-- Start INFORMATION SHOWN --
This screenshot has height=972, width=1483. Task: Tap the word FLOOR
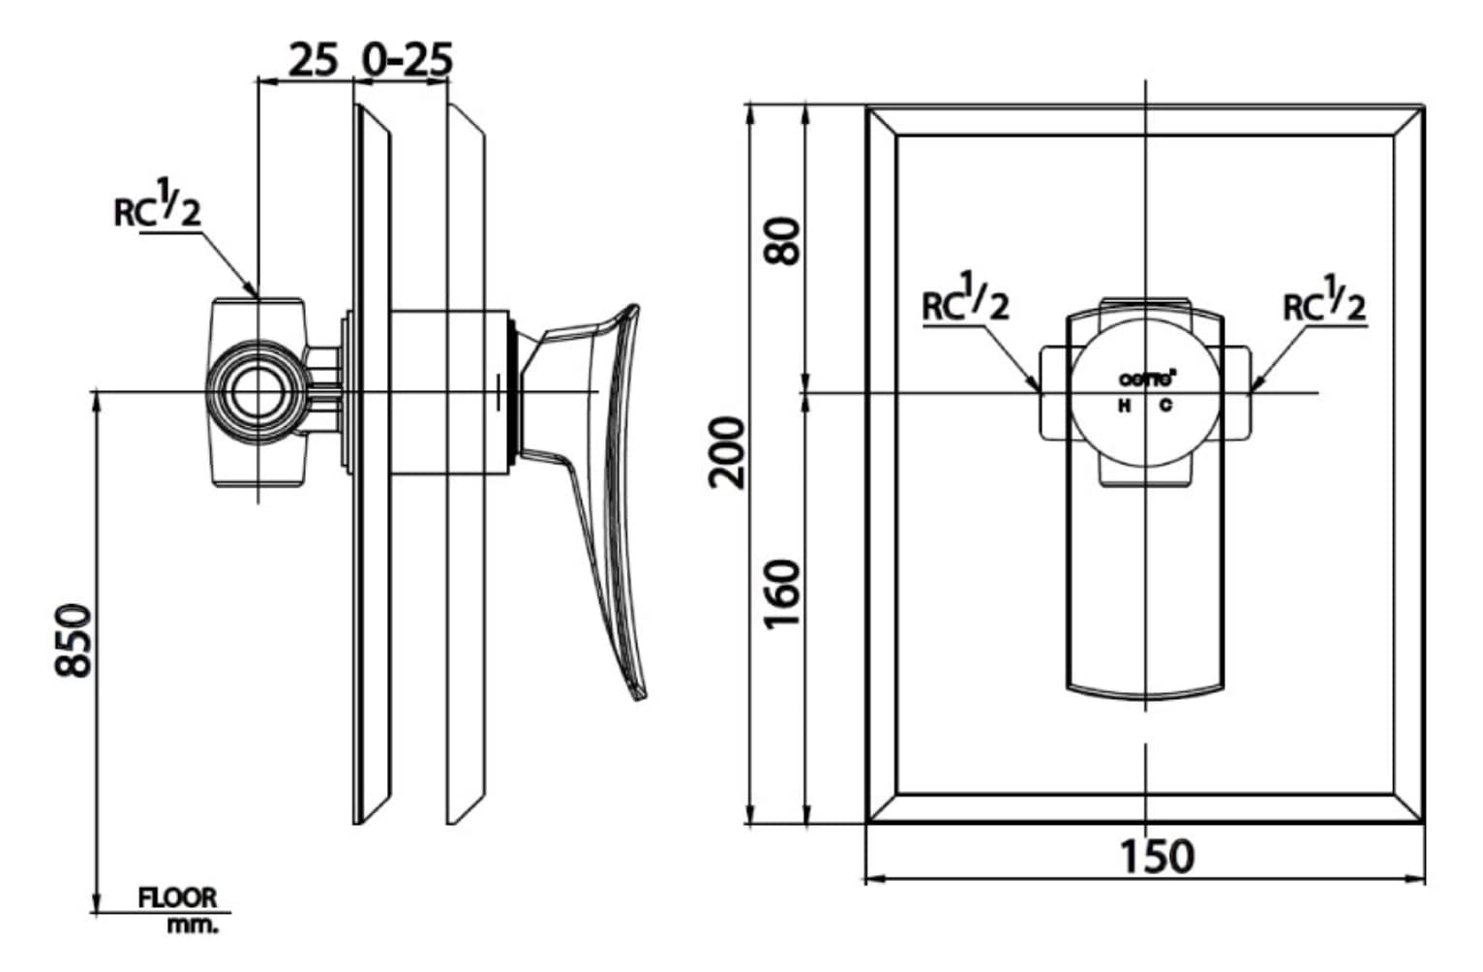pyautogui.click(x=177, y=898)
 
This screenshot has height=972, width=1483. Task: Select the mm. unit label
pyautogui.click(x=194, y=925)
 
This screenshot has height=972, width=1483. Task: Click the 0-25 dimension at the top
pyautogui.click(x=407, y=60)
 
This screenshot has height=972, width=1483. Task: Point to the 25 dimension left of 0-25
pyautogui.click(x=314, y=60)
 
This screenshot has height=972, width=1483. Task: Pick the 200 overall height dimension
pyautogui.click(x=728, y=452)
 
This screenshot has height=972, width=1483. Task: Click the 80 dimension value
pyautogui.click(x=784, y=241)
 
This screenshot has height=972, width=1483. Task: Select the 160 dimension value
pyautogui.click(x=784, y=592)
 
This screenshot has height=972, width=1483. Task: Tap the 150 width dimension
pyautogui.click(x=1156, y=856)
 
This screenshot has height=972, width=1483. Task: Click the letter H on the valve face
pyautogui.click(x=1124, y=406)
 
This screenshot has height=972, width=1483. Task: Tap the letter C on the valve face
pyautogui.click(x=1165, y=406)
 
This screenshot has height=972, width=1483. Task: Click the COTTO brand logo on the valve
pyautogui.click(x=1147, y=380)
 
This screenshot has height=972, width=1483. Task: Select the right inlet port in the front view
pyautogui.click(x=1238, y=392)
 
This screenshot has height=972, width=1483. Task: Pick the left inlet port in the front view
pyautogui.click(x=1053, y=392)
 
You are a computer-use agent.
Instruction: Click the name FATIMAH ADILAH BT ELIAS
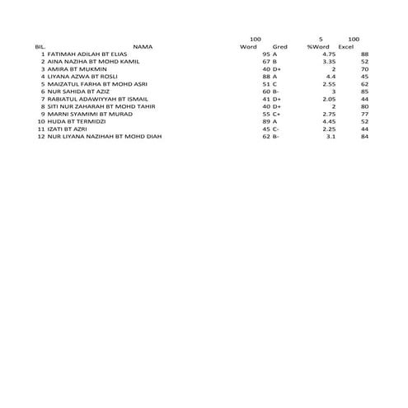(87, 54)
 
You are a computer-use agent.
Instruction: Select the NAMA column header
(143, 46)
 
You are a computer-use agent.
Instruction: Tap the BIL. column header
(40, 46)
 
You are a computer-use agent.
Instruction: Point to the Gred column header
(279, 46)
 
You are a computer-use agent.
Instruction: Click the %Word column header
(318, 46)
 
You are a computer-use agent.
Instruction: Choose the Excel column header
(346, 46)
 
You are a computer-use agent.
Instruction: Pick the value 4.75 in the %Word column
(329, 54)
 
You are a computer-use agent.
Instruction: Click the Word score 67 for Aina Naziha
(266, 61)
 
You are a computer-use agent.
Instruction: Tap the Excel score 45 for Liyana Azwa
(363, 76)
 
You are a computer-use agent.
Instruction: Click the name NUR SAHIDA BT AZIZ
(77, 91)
-- End INFORMATION SHOWN --
-- Start INFORMATION SHOWN --
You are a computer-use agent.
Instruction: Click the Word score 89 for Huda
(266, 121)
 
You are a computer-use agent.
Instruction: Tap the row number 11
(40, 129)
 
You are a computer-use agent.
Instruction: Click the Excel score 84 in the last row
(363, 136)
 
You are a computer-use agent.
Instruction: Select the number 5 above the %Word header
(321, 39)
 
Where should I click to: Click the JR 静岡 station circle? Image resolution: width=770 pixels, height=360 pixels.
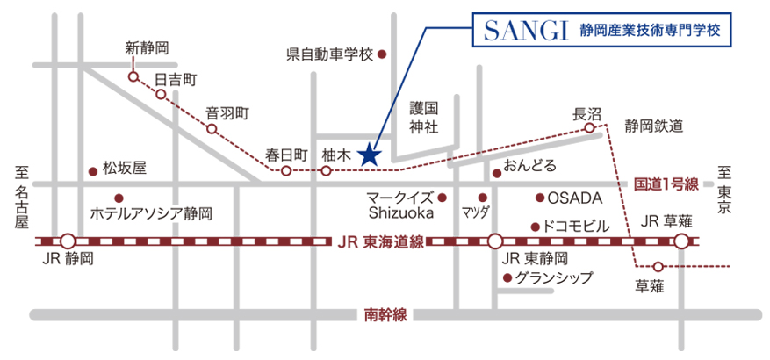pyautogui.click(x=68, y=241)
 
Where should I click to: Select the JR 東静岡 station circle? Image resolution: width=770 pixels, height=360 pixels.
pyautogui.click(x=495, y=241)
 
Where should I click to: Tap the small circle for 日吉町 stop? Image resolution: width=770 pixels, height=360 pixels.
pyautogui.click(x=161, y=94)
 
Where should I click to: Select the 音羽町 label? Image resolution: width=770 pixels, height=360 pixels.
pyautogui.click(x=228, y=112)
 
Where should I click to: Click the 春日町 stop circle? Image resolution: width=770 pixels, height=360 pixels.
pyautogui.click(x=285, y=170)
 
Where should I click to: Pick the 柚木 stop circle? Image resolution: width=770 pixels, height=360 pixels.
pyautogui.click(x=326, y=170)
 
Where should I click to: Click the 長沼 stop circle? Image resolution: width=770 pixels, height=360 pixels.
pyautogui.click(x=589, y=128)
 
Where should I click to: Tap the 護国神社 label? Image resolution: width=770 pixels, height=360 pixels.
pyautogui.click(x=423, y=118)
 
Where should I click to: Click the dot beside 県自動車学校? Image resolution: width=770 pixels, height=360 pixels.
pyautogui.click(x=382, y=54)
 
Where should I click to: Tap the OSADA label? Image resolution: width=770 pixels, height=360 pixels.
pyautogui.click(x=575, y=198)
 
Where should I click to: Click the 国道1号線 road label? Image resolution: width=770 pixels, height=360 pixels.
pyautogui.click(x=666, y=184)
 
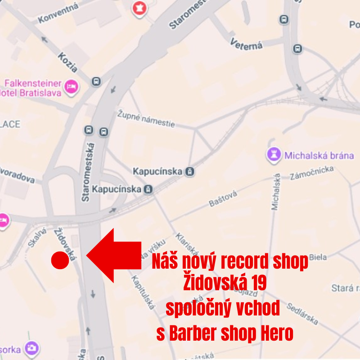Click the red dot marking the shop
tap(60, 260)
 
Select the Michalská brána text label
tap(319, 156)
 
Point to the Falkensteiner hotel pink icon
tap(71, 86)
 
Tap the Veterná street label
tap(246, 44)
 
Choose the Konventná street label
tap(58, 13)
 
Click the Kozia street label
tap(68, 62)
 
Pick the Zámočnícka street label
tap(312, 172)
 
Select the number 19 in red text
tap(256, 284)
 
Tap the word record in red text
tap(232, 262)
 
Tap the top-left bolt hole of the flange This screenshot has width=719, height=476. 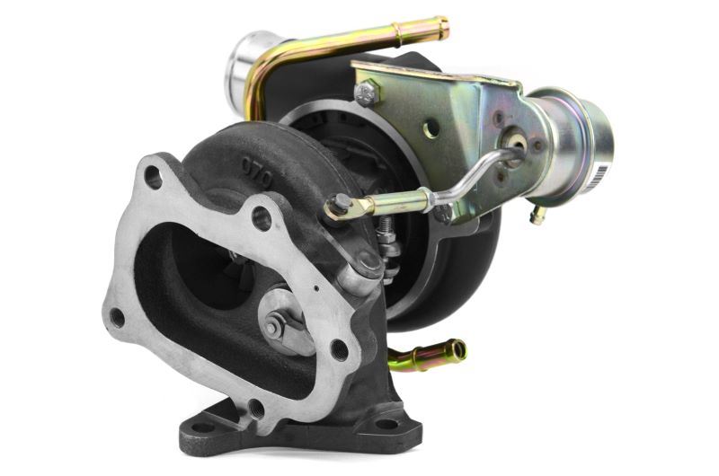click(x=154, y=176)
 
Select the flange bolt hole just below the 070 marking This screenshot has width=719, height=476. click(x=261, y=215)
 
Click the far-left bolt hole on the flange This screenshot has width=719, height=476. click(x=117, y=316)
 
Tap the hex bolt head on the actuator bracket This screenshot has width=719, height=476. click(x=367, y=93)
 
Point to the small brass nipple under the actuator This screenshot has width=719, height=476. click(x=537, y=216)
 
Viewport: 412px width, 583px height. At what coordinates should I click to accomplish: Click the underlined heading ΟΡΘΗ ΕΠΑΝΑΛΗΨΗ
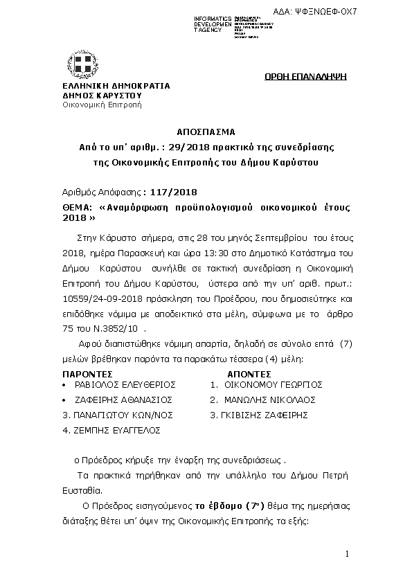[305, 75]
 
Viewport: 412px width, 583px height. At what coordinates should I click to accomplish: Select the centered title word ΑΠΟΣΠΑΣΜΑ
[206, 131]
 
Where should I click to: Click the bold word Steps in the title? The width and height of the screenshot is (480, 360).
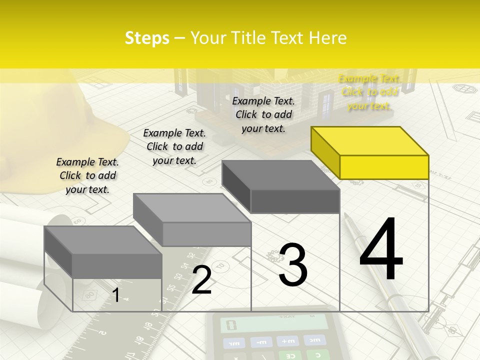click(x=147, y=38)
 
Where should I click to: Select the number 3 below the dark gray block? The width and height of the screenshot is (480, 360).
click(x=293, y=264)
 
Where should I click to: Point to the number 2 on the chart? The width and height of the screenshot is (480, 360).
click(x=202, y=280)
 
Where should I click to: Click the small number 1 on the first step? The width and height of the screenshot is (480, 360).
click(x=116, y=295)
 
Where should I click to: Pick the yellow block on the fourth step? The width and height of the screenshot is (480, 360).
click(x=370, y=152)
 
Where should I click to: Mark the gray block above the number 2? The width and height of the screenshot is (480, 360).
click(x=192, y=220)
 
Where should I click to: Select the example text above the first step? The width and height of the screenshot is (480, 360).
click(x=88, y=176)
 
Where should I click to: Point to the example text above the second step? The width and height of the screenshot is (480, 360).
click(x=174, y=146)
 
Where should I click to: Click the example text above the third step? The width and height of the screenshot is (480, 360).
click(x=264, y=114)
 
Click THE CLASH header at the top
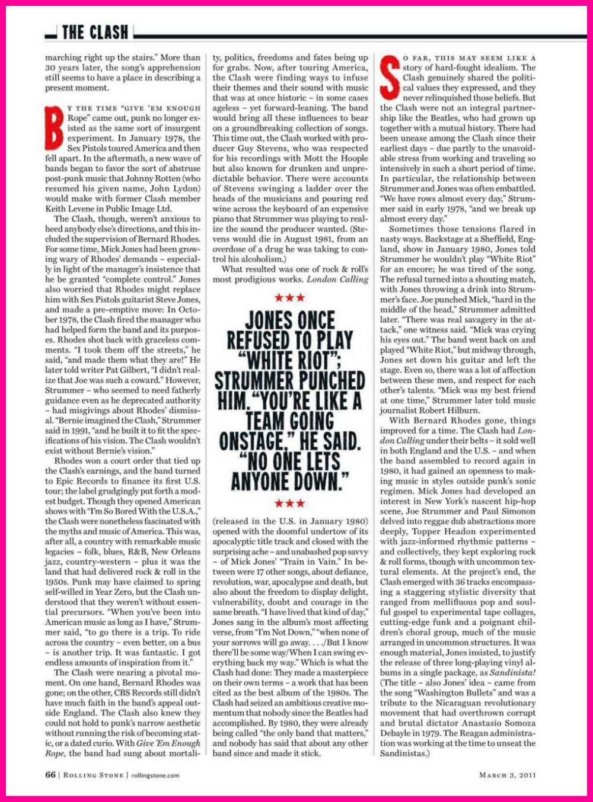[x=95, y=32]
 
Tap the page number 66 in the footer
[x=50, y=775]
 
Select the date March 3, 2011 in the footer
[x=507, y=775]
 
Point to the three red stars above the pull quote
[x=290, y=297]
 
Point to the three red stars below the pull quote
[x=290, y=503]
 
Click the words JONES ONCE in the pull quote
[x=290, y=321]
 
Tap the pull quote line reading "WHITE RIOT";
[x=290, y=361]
-- End INFORMATION SHOWN --
EXERCISE DESCRIPTION
Show each line of the material above that contains the word "Pick", copying every such line in full.

IN RESPONSE
This screenshot has height=972, width=1483. Task: Pick the 200 overall height dimension
This screenshot has height=972, width=1483. Task: Pick the left inlet port in the front view
Instruction: Pick the value 4.75 in the %Word column
Where should I click to: Pick the 柚木 stop circle? Image resolution: width=770 pixels, height=360 pixels.
Pick the Zámočnícka street label
Where should I click to: Pick the yellow block on the fourth step? The width and height of the screenshot is (480, 360).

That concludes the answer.